Monaco face a struggle to earn recognition at home and abroad.
By Steve Menary
The national team of Monaco is very strange,” reflects Monaco coach Thierry Petit as he takes a break from training at the Stade des Moneghetti just outside the northern tip of the Mediterranean principality. “It is possible to have all or nothing. We have nothing.”
Petit is not in charge of the club side that reached the 2004 Champions League Final; he coaches the national team of the world’s second-smallest country. But while his side meet all the necessary UEFA and FIFA membership criteria, they are barely acknowledged by their own government, who are desperate not to jeopardise AS Monaco’s place in the French league by creating any rival distractions.
The influence of the French is all pervasive. Most of the streets surrounding Moneghetti are actually in France and Monegasque players who are unable to make the grade at ASM play for clubs in neighbouring French towns, such as Cap D’Ail.
Outside of income-tax exiles, only around 8,000 people are truly Monegasque and training sessions, which are held on Tuesday and Friday lunchtimes, usually feature a third of the 63 players available for selection.
Defender Yohan Garino, who is Monaco’s most-capped player with 16 appearances, says: “It’s difficult for the players as most of us work at the weekends in the casino. It’s hard to get the best players there for matches.”

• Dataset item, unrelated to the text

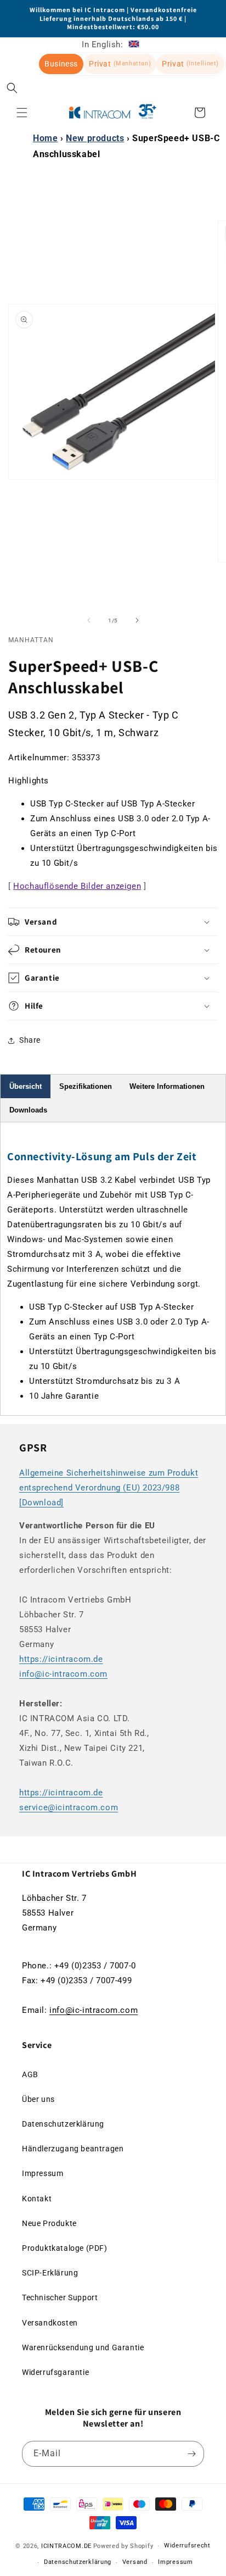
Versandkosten (50, 2322)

A handful of Monegasques have played professionally – including captain Guy Platto (Beauvais, Louhans-Cuiseaux and ASM), Renaud Connen (ASM, Ajaccio and Grenoble) and Gregory Campi (ASM, Rouen, Bari, Impact Montreal, Lille and La Louviere) – but arranging fixtures remains difficult. Last season a 2-2 draw with Occitania was followed by a 3-2 loss to Provence and a 3-1 defeat against ASM’s amateur side.
Charity matches
Apart from the artificial turf at Moneghetti, the principality’s only other pitch is ASM’s Stade Louis II Stadium and Petit’s side are allowed to play there just once a year, when two matches are staged in aid of the royal family’s worldwide children’s charity, AMADE, prior to the annual Formula One grand prix.
In May this year, Petit’s side went down 3-2 to a side drawn from the local business community, before a team of Formula One drivers, including Fernando Alonso and Felipe Massa, took on an all-star XI selected and led by Prince Albert.
Monaco’s ruler, who played in the second match, personally congratulated his national team for their contribution, but the principality’s government banned Petit’s team from playing in the 2009 VIVA World Cup (VWC) – which was staged just a three-hour drive away, up the coast in northern Italy.
“Every time we play we must ask the government for permission and the [VWC] organisers are part of the [Italian separatist political party] Lega Nord so they say no,” says Petit. “We hope we can go to the VWC in Gozo [a Maltese island] next year.”
Travelling to Italy would have cost £12,000 compared to £38,000 for Gozo, but Petit is not disheartened. “We know he is sympathetic,” says Petit of Prince Albert, who has been presented with a national team shirt emblazoned with his name.
With so few of his countrymen to choose from, even if Petit’s side make it to the next VWC, Monaco are sure to be rank outsiders.